---
license: cc-by-4.0
datasets:
- FredZhang7/toxi-text-3M
pipeline_tag: text-classification
language:
- ar
- es
- pa
- th
- et
- fr
- fi
- hu
- lt
- ur
- so
- pl
- el
- mr
- sk
- gu
- he
- af
- te
- ro
- lv
- sv
- ne
- kn
- it
- mk
- cs
- en
- de
- da
- ta
- bn
- pt
- sq
- tl
- uk
- bg
- ca
- sw
- hi
- zh
- ja
- hr
- ru
- vi
- id
- sl
- cy
- ko
- nl
- ml
- tr
- fa
- 'no'
- multilingual
tags:
- nlp
- moderation
---

Find the v1 (TensorFlow) model on [this page](https://github.com/FredZhang7/tfjs-node-tiny/releases/tag/text-classification).
The license for the v1 model is Apache 2.0

<br>

|          |    v3    |    v1    |
|----------|----------|----------|
| Base Model   | bert-base-multilingual-cased   |  nlpaueb/legal-bert-small-uncased   |
| Base Tokenizer   |  bert-base-multilingual-cased   |  bert-base-multilingual-cased  |
| Framework  | PyTorch   |  TensorFlow   |
| Dataset Size  |  3.0M |  2.68M   |
| Train Split | 80% English<br>20% English + 100% Multilingual |  None  |
| English Train Accuracy  |  99.5% |  N/A (≈97.5%)  |
| Other Train Accuracy  | 98.6%  |  96.6%  |
| Final Val Accuracy  |  96.8%  |  94.6%  |
| Languages |  55  |  N/A (≈35)  |
| Hyperparameters  | maxlen=208<br>padding='max_length'<br>batch_size=112<br>optimizer=AdamW<br>learning_rate=1e-5<br>loss=BCEWithLogitsLoss()  |  maxlen=192<br>padding='max_length'<br>batch_size=16<br>optimizer=Adam<br>learning_rate=1e-5<br>loss="binary_crossentropy"  |
| Training Stopped |  7/20/2023  |  9/05/2022  |

<br>

I manually annotated more data on top of Toxi Text 3M and added them to the training set.
Training on Toxi Text 3M alone results in a biased model that classifies short text with lower precision.

<br>

Models tested for v2: roberta, xlm-roberta, bert-small, bert-base-cased/uncased, bert-multilingual-cased/uncased, and alberta-large-v2.
Of these, I chose bert-multilingual-cased because it performs better with the same amount of resources as the others for this particular task.

<br>

## PyTorch

```python
text = "hello world!"

import torch
from transformers import AutoTokenizer, AutoModelForSequenceClassification

device = torch.device("cuda" if torch.cuda.is_available() else "cpu")
tokenizer = AutoTokenizer.from_pretrained("FredZhang7/one-for-all-toxicity-v3")
model = AutoModelForSequenceClassification.from_pretrained("FredZhang7/one-for-all-toxicity-v3").to(device)
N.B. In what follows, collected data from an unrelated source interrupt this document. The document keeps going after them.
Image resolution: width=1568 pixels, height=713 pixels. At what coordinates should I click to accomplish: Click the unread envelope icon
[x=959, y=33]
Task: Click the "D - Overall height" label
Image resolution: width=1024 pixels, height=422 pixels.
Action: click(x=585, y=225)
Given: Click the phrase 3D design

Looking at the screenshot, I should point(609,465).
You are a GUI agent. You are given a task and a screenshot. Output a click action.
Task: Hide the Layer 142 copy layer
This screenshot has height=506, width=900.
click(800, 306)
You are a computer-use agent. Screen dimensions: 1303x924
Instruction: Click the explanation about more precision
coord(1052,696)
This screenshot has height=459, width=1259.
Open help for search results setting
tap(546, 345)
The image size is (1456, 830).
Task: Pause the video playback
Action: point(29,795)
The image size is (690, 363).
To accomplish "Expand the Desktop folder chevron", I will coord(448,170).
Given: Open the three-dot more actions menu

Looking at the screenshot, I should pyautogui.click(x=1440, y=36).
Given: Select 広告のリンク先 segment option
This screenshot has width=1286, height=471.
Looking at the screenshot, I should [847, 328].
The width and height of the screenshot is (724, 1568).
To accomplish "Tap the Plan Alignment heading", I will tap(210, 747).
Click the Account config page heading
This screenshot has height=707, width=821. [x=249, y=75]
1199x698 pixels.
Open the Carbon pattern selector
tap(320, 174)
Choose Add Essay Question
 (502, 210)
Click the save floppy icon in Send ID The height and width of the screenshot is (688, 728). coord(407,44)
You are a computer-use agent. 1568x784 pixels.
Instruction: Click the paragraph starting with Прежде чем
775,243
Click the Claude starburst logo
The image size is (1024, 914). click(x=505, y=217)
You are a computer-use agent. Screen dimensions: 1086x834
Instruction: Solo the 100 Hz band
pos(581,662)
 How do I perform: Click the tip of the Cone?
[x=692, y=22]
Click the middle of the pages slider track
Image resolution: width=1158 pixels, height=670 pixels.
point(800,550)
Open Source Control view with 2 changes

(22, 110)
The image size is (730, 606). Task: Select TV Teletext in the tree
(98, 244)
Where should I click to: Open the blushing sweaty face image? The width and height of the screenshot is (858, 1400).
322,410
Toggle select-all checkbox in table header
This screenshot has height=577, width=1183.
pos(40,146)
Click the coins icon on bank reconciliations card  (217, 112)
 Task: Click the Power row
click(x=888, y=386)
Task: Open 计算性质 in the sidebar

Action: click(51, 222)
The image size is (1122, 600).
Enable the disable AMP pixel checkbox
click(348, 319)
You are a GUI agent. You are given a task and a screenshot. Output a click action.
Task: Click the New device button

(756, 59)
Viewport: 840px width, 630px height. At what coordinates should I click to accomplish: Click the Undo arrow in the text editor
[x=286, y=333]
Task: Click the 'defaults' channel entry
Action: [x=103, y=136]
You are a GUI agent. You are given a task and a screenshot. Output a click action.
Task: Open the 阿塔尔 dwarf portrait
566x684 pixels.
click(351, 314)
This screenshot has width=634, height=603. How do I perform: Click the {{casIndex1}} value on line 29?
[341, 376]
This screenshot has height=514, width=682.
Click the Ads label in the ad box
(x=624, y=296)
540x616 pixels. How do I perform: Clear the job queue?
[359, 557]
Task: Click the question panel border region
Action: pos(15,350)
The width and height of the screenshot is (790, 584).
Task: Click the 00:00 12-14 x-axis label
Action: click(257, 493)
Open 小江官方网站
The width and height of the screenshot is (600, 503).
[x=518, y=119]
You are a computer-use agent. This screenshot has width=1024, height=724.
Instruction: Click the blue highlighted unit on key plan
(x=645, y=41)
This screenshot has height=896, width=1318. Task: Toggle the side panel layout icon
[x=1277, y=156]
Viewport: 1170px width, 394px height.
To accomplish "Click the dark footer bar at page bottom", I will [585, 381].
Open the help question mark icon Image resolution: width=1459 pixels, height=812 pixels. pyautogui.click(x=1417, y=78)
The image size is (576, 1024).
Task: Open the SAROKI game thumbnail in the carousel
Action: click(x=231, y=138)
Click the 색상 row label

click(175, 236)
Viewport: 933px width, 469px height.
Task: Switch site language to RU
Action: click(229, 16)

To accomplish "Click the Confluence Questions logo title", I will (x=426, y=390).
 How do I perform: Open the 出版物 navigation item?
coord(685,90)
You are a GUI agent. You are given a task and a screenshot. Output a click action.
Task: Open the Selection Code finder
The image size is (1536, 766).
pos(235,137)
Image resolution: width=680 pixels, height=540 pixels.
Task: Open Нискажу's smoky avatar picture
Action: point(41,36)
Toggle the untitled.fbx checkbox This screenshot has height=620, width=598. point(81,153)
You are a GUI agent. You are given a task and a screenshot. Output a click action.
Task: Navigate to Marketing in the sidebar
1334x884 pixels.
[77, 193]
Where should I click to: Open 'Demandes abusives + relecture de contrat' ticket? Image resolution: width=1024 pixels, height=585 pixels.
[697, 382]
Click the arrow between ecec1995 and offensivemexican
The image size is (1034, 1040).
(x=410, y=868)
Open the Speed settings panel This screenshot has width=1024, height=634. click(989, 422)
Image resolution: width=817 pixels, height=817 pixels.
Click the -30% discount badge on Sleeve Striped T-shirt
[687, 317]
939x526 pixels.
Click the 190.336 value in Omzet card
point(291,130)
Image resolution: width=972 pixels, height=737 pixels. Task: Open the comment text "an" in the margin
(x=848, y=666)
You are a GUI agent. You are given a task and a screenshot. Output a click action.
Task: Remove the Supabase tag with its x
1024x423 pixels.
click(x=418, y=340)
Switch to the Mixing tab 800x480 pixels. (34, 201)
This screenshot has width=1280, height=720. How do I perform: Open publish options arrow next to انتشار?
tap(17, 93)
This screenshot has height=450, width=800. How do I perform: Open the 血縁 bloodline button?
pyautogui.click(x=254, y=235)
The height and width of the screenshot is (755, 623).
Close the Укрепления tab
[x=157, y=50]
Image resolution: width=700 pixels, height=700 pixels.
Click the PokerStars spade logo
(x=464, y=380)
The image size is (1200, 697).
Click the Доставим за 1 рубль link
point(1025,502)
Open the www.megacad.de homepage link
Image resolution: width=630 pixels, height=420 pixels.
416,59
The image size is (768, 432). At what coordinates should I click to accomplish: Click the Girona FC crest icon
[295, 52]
encoding = tokenizer.encode_plus(
    text,
    add_special_tokens=True,
    max_length=208,
    padding="max_length",
    truncation=True,
    return_tensors="pt"
)
print('device:', device)
input_ids = encoding["input_ids"].to(device)
attention_mask = encoding["attention_mask"].to(device)

with torch.no_grad():
    outputs = model(input_ids, attention_mask=attention_mask)
    logits = outputs.logits
    predicted_labels = torch.argmax(logits, dim=1)

print(predicted_labels)
```

## Attribution
- If you distribute, remix, adapt, or build upon One-for-all Toxicity v3, please credit "AIstrova Technologies Inc." in your README.md, application description, research, or website.